*** Opening of Extracted entries ***

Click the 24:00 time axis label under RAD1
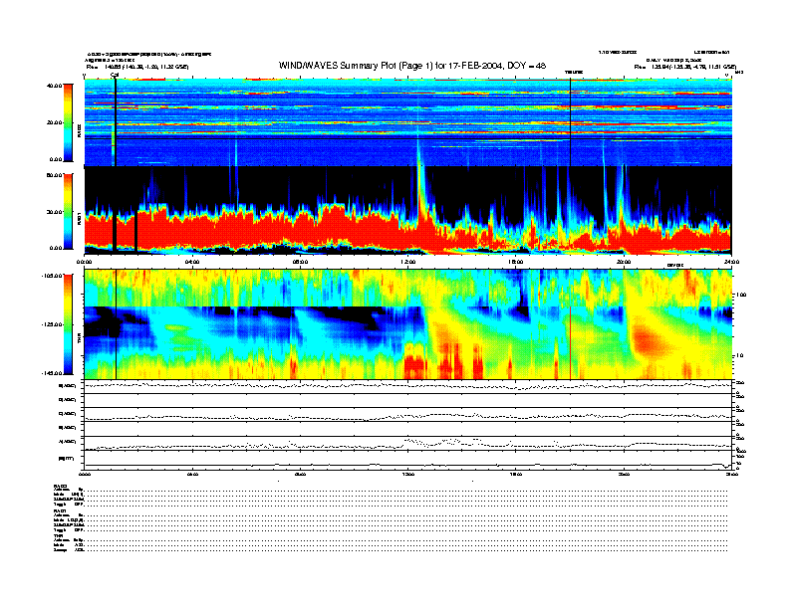The width and height of the screenshot is (789, 609). tap(730, 263)
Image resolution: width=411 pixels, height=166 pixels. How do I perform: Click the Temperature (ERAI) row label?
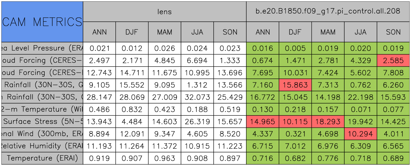[x=42, y=158]
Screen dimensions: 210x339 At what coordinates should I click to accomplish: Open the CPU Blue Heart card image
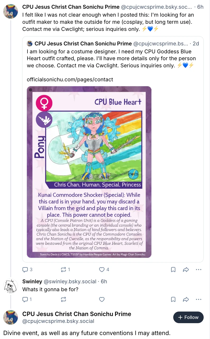[x=89, y=172]
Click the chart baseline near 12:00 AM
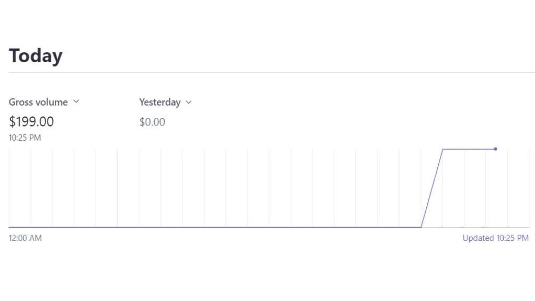 point(20,227)
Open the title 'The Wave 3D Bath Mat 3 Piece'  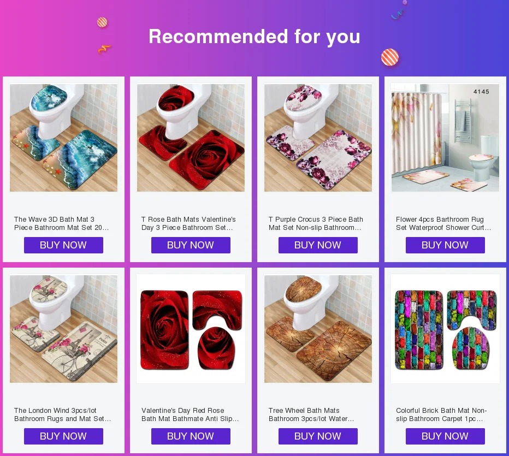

*** Close of Extracted entries ***

- _Work item_: Could you retype exactly, and only, the lines running from the one with "Image resolution: width=411" to the last line of the listing, while leaving any pictures out?

- _Result of this exercise_:
Image resolution: width=411 pixels, height=166 pixels. How do I perform: Click the Temperature (ERAI) row label?
[x=42, y=158]
Screen dimensions: 210x339 At what coordinates should I click to accomplish: Open the CPU Blue Heart card image
[x=89, y=172]
Click the chart baseline near 12:00 AM
 point(20,227)
Open the title 'The Wave 3D Bath Mat 3 Piece'  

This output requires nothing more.